= Records =

/---

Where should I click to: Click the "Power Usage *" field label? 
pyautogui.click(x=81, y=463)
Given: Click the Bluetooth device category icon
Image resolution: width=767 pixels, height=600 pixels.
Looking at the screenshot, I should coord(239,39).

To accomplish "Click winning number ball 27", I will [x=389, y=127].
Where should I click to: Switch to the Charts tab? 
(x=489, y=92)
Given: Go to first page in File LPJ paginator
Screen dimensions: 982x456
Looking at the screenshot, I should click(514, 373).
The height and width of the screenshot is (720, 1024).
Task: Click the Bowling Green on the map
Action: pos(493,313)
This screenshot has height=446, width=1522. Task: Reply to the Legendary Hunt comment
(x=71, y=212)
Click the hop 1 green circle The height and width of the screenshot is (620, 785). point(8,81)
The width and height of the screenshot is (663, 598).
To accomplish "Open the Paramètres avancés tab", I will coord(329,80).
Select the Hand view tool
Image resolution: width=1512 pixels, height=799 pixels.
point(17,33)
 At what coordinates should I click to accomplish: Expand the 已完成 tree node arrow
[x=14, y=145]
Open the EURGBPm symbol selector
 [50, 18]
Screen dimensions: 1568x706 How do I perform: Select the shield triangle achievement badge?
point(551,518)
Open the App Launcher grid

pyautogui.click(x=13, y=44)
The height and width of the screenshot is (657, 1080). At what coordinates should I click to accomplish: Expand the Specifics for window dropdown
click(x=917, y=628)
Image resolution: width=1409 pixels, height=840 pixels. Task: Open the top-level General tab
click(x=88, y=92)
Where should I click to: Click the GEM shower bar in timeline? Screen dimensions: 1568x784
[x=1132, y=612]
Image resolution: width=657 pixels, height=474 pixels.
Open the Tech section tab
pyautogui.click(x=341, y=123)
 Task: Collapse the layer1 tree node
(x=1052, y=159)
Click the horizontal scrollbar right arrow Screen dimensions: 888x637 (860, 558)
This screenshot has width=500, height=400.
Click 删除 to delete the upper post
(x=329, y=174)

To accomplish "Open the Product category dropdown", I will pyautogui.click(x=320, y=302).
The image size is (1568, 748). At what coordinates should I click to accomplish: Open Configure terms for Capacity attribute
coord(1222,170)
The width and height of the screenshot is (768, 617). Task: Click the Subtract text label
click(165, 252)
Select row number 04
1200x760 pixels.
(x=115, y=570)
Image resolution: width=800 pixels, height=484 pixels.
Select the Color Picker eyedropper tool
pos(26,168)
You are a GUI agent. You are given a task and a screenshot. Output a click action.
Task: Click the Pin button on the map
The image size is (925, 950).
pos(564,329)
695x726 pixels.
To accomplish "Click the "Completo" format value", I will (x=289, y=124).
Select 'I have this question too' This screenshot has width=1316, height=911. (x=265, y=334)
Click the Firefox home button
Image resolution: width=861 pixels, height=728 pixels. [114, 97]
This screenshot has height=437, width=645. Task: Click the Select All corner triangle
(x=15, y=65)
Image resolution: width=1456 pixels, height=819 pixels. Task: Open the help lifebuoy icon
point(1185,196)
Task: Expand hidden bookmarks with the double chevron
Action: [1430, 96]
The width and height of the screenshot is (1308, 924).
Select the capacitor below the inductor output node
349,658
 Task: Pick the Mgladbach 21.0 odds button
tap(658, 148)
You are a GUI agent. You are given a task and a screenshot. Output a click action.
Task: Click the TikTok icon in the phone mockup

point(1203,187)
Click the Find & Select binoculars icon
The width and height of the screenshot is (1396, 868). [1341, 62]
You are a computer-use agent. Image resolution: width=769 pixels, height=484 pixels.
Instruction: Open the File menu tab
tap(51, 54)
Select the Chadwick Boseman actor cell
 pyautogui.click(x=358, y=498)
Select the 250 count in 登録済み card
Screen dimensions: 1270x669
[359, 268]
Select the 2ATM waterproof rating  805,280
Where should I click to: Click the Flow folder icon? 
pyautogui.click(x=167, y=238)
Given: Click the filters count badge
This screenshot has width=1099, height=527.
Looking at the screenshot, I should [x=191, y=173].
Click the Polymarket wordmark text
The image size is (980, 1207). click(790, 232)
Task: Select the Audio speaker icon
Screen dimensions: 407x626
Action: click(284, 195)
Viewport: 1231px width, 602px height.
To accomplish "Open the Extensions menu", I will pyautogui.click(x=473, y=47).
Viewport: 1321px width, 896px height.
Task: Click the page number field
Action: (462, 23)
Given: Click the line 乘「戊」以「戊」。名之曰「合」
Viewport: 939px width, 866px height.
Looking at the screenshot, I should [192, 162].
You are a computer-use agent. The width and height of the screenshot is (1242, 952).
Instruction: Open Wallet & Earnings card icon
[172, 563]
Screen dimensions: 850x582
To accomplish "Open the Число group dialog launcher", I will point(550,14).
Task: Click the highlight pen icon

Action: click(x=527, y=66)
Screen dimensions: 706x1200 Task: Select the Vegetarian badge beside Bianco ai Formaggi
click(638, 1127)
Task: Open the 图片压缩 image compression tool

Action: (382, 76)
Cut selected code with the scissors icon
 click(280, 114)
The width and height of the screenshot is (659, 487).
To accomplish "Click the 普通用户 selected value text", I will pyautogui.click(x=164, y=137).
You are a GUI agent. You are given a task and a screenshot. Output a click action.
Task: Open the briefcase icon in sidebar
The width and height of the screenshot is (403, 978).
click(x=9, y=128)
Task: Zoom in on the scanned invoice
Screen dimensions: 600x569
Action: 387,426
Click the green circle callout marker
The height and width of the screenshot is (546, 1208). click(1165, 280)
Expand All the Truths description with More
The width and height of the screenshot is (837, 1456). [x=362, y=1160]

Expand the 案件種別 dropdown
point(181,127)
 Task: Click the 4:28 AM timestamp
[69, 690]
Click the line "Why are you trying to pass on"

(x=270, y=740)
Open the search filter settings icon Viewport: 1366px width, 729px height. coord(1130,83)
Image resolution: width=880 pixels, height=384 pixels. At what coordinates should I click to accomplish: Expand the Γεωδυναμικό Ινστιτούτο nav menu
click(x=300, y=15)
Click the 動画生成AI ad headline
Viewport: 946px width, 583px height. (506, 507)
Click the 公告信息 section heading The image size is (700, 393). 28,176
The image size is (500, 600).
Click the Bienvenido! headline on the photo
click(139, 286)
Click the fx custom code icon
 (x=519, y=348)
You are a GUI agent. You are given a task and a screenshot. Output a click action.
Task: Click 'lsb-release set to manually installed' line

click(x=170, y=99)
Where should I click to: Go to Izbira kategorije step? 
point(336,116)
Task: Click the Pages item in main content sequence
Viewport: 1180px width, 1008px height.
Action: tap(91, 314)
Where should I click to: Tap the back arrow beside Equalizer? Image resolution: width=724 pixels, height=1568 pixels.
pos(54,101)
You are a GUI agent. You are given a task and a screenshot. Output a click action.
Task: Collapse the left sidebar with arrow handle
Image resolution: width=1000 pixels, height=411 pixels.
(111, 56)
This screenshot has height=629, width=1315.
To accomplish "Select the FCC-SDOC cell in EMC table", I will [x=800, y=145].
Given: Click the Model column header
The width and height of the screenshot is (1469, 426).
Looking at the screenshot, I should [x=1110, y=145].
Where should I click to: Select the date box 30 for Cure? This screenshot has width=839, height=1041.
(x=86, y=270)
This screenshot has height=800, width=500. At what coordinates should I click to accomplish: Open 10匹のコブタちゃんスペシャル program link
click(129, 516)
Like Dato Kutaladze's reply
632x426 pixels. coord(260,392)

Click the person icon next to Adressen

\---

= Your goal =
Rewrite the records above, changing each occurrence of "Screen dimensions" to "Display size" and leaving every other character unchanged.

= Finished exercise =
Where should I click to: Click the "Power Usage *" field label? 
pyautogui.click(x=81, y=463)
Given: Click the Bluetooth device category icon
Image resolution: width=767 pixels, height=600 pixels.
Looking at the screenshot, I should coord(239,39).

To accomplish "Click winning number ball 27", I will [x=389, y=127].
Where should I click to: Switch to the Charts tab? 
(x=489, y=92)
Given: Go to first page in File LPJ paginator
Display size: 982x456
Looking at the screenshot, I should click(514, 373).
The height and width of the screenshot is (720, 1024).
Task: Click the Bowling Green on the map
Action: pos(493,313)
This screenshot has height=446, width=1522. Task: Reply to the Legendary Hunt comment
(x=71, y=212)
Click the hop 1 green circle The height and width of the screenshot is (620, 785). point(8,81)
The width and height of the screenshot is (663, 598).
To accomplish "Open the Paramètres avancés tab", I will coord(329,80).
Select the Hand view tool
Image resolution: width=1512 pixels, height=799 pixels.
point(17,33)
 At what coordinates should I click to accomplish: Expand the 已完成 tree node arrow
[x=14, y=145]
Open the EURGBPm symbol selector
 [50, 18]
Display size: 1568x706 How do I perform: Select the shield triangle achievement badge?
point(551,518)
Open the App Launcher grid

pyautogui.click(x=13, y=44)
The height and width of the screenshot is (657, 1080). At what coordinates should I click to accomplish: Expand the Specifics for window dropdown
click(x=917, y=628)
Image resolution: width=1409 pixels, height=840 pixels. Task: Open the top-level General tab
click(x=88, y=92)
Where should I click to: Click the GEM shower bar in timeline? Display size: 1568x784
[x=1132, y=612]
Image resolution: width=657 pixels, height=474 pixels.
Open the Tech section tab
pyautogui.click(x=341, y=123)
 Task: Collapse the layer1 tree node
(x=1052, y=159)
Click the horizontal scrollbar right arrow Display size: 888x637 (860, 558)
This screenshot has width=500, height=400.
Click 删除 to delete the upper post
(x=329, y=174)

To accomplish "Open the Product category dropdown", I will pyautogui.click(x=320, y=302).
The image size is (1568, 748). At what coordinates should I click to accomplish: Open Configure terms for Capacity attribute
coord(1222,170)
The width and height of the screenshot is (768, 617). Task: Click the Subtract text label
click(165, 252)
Select row number 04
1200x760 pixels.
(x=115, y=570)
Image resolution: width=800 pixels, height=484 pixels.
Select the Color Picker eyedropper tool
pos(26,168)
You are a GUI agent. You are given a task and a screenshot. Output a click action.
Task: Click the Pin button on the map
The image size is (925, 950).
pos(564,329)
695x726 pixels.
To accomplish "Click the "Completo" format value", I will (x=289, y=124).
Select 'I have this question too' This screenshot has width=1316, height=911. (x=265, y=334)
Click the Firefox home button
Image resolution: width=861 pixels, height=728 pixels. [114, 97]
This screenshot has height=437, width=645. Task: Click the Select All corner triangle
(x=15, y=65)
Image resolution: width=1456 pixels, height=819 pixels. Task: Open the help lifebuoy icon
point(1185,196)
Task: Expand hidden bookmarks with the double chevron
Action: [1430, 96]
The width and height of the screenshot is (1308, 924).
Select the capacitor below the inductor output node
349,658
 Task: Pick the Mgladbach 21.0 odds button
tap(658, 148)
You are a GUI agent. You are given a task and a screenshot. Output a click action.
Task: Click the TikTok icon in the phone mockup

point(1203,187)
Click the Find & Select binoculars icon
The width and height of the screenshot is (1396, 868). [1341, 62]
You are a computer-use agent. Image resolution: width=769 pixels, height=484 pixels.
Instruction: Open the File menu tab
tap(51, 54)
Select the Chadwick Boseman actor cell
 pyautogui.click(x=358, y=498)
Select the 250 count in 登録済み card
Display size: 1270x669
[359, 268]
Select the 2ATM waterproof rating  805,280
Where should I click to: Click the Flow folder icon? 
pyautogui.click(x=167, y=238)
Given: Click the filters count badge
This screenshot has width=1099, height=527.
Looking at the screenshot, I should [x=191, y=173].
Click the Polymarket wordmark text
The image size is (980, 1207). click(790, 232)
Task: Select the Audio speaker icon
Display size: 407x626
Action: click(284, 195)
Viewport: 1231px width, 602px height.
To accomplish "Open the Extensions menu", I will pyautogui.click(x=473, y=47).
Viewport: 1321px width, 896px height.
Task: Click the page number field
Action: (462, 23)
Given: Click the line 乘「戊」以「戊」。名之曰「合」
Viewport: 939px width, 866px height.
Looking at the screenshot, I should [192, 162].
You are a computer-use agent. The width and height of the screenshot is (1242, 952).
Instruction: Open Wallet & Earnings card icon
[172, 563]
Display size: 850x582
To accomplish "Open the Число group dialog launcher", I will point(550,14).
Task: Click the highlight pen icon

Action: click(x=527, y=66)
Display size: 706x1200 Task: Select the Vegetarian badge beside Bianco ai Formaggi
click(638, 1127)
Task: Open the 图片压缩 image compression tool

Action: (382, 76)
Cut selected code with the scissors icon
 click(280, 114)
The width and height of the screenshot is (659, 487).
To accomplish "Click the 普通用户 selected value text", I will pyautogui.click(x=164, y=137).
You are a GUI agent. You are given a task and a screenshot. Output a click action.
Task: Open the briefcase icon in sidebar
The width and height of the screenshot is (403, 978).
click(x=9, y=128)
Task: Zoom in on the scanned invoice
Display size: 600x569
Action: 387,426
Click the green circle callout marker
The height and width of the screenshot is (546, 1208). click(1165, 280)
Expand All the Truths description with More
The width and height of the screenshot is (837, 1456). [x=362, y=1160]

Expand the 案件種別 dropdown
point(181,127)
 Task: Click the 4:28 AM timestamp
[69, 690]
Click the line "Why are you trying to pass on"

(x=270, y=740)
Open the search filter settings icon Viewport: 1366px width, 729px height. coord(1130,83)
Image resolution: width=880 pixels, height=384 pixels. At what coordinates should I click to accomplish: Expand the Γεωδυναμικό Ινστιτούτο nav menu
click(x=300, y=15)
Click the 動画生成AI ad headline
Viewport: 946px width, 583px height. (506, 507)
Click the 公告信息 section heading The image size is (700, 393). 28,176
The image size is (500, 600).
Click the Bienvenido! headline on the photo
click(139, 286)
Click the fx custom code icon
 (x=519, y=348)
You are a GUI agent. You are given a task and a screenshot. Output a click action.
Task: Click 'lsb-release set to manually installed' line

click(x=170, y=99)
Where should I click to: Go to Izbira kategorije step? 
point(336,116)
Task: Click the Pages item in main content sequence
Viewport: 1180px width, 1008px height.
Action: tap(91, 314)
Where should I click to: Tap the back arrow beside Equalizer? Image resolution: width=724 pixels, height=1568 pixels.
pos(54,101)
You are a GUI agent. You are given a task and a screenshot. Output a click action.
Task: Collapse the left sidebar with arrow handle
Image resolution: width=1000 pixels, height=411 pixels.
(111, 56)
This screenshot has height=629, width=1315.
To accomplish "Select the FCC-SDOC cell in EMC table", I will [x=800, y=145].
Given: Click the Model column header
The width and height of the screenshot is (1469, 426).
Looking at the screenshot, I should [x=1110, y=145].
Where should I click to: Select the date box 30 for Cure? This screenshot has width=839, height=1041.
(x=86, y=270)
This screenshot has height=800, width=500. At what coordinates should I click to accomplish: Open 10匹のコブタちゃんスペシャル program link
click(129, 516)
Like Dato Kutaladze's reply
632x426 pixels. coord(260,392)

Click the person icon next to Adressen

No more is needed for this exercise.